*** EXCERPTED TEXT ***
My ex and I have had a veryyy messy breakup. We finally officially cut it off about 2 weeks ago after dragging it out for 5 months (together 4 yrs and engaged). We've been bumping into each other at the gym and ignoring each other. Still he's been stomping around when we see each other and it was making me really uncomfortable. Today I went up to him and just said, "It's making things really awkward to pretend we don't know each other here." "I don't think so works just fine for me" "*30 second pause*" "Ok, (then I smiled) If that's how you feel" and that was it.

 

I get home from work tonight to find a short essay in my inbox. I can tell he's still hurting (even though he broke things this last time he sees me as the bad guy) but idk if I should respond with something small. "Thank you for the apology. I'm sorry too" I don't know. Any insight? PLEASE!!!

 

I'm sorry for the way I acted at the gym. You're right, it was a bit childish. You see, I've just been having a bad day. I currently found out that the one person I've desperately been trying to escape, is actually going to be right where I am, three thousand miles away, at the same time as me. Not that I didn't expect it, just that I really wished that those plans had changed. I don't mean for this message to come off as hostile, but do you not remember that you were the one who cut off contact with me in the first place? You were the one who said she needed time away. You were the one who deleted me from your phone. And with the coupe de gras, decide to tell me how well you're doing and how you're moving on, while I'm ****ing still destroyed, wrecked, and ****ing miserable every day just trying to find some way to get the **** over this. I have been in the most profound and disturbing pain of my life, to the point where I just become either apathetic or enraged most of the time. I can't see you, or think of you, without hurt and disdain pouring out from the core of me. I told you I would never get over this, I would never move on, and I wont, not because I don't want to, but because I have been betrayed. Not by any person in particular, just by the entire concept of love and devotion and everything else I gave my heart to. Now I have to rearrange everything in my life just to feel ****ing normal, a process set in motion by the worst two ****ing days of my life, where I had to leave the person I loved more than anything. Through out you have tried to remain level headed, and I appreciate that, but you have also helped guide this bipolar roller coaster of mixed up emotion and suspicion and skepticism and all out dubiousness. You bring me from high to low in a split second, and this is usually where people say "I wish you were never born", but the fact is, I really wish it were I that was never born. I'd rather have never existed at all than existed only to rot from the inside out.
*** DATASET CONTENT ***
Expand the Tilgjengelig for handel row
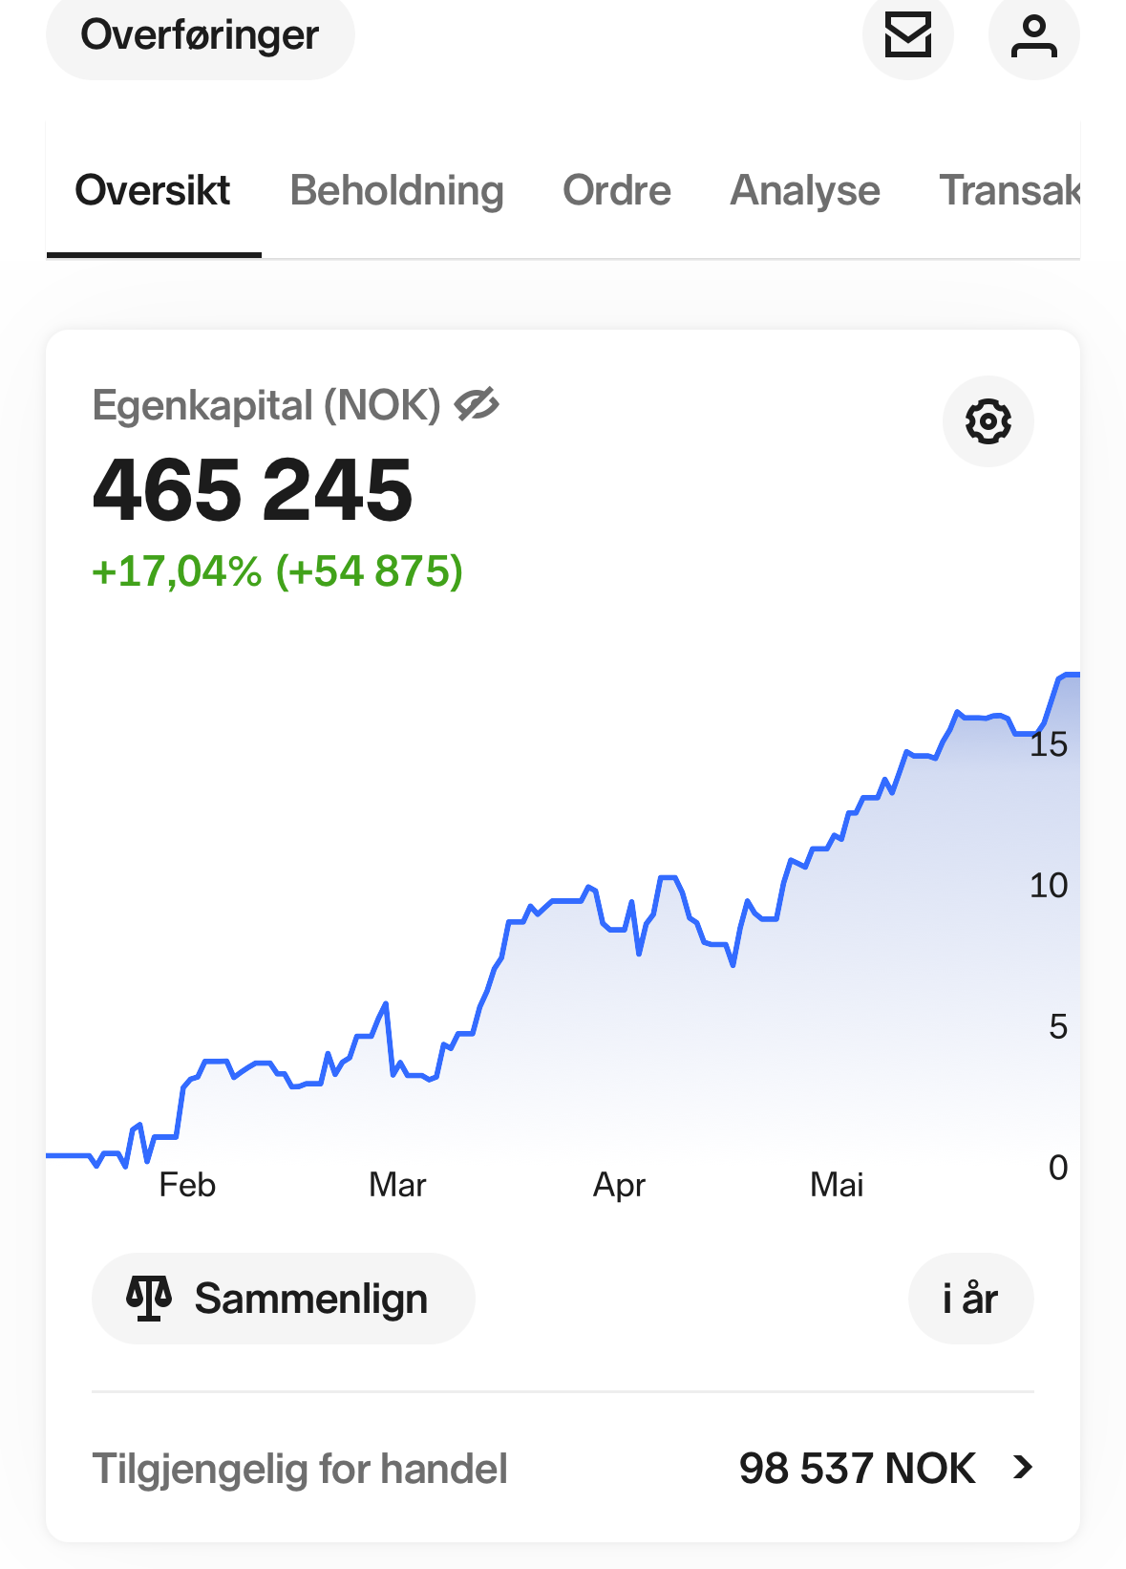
***
**TASKS TO PERFORM:**
1) In the breakup post, which things does the message say the poster was "the one who" did?
2) Could you carry on the breakup post from where it stops?
The data above are separate from the breakup post.

**EXPECTED OUTPUTS:**
1)
- Cut off contact with him in the first place
- Said she needed time away
- Deleted him from her phone

2)
 

This message wasn't meant to hurt or offend you, just to show you my perspective and why it is I need you away from me. You chose the path I have to walk down, and all this time I was just waiting until the day I could fly home to CT and forget things for a while, but it'll be just as bad knowing you're a town over as it is knowing you're right down the ****ing street. Having you as close to me as you were at the gym confuses me on whether I want to toss you out the door, or hug you like I've lost something precious. Of course I have more than enough restraint that I can refrain from doing either, but still the feeling swells up inside of me, and I am left enraged again.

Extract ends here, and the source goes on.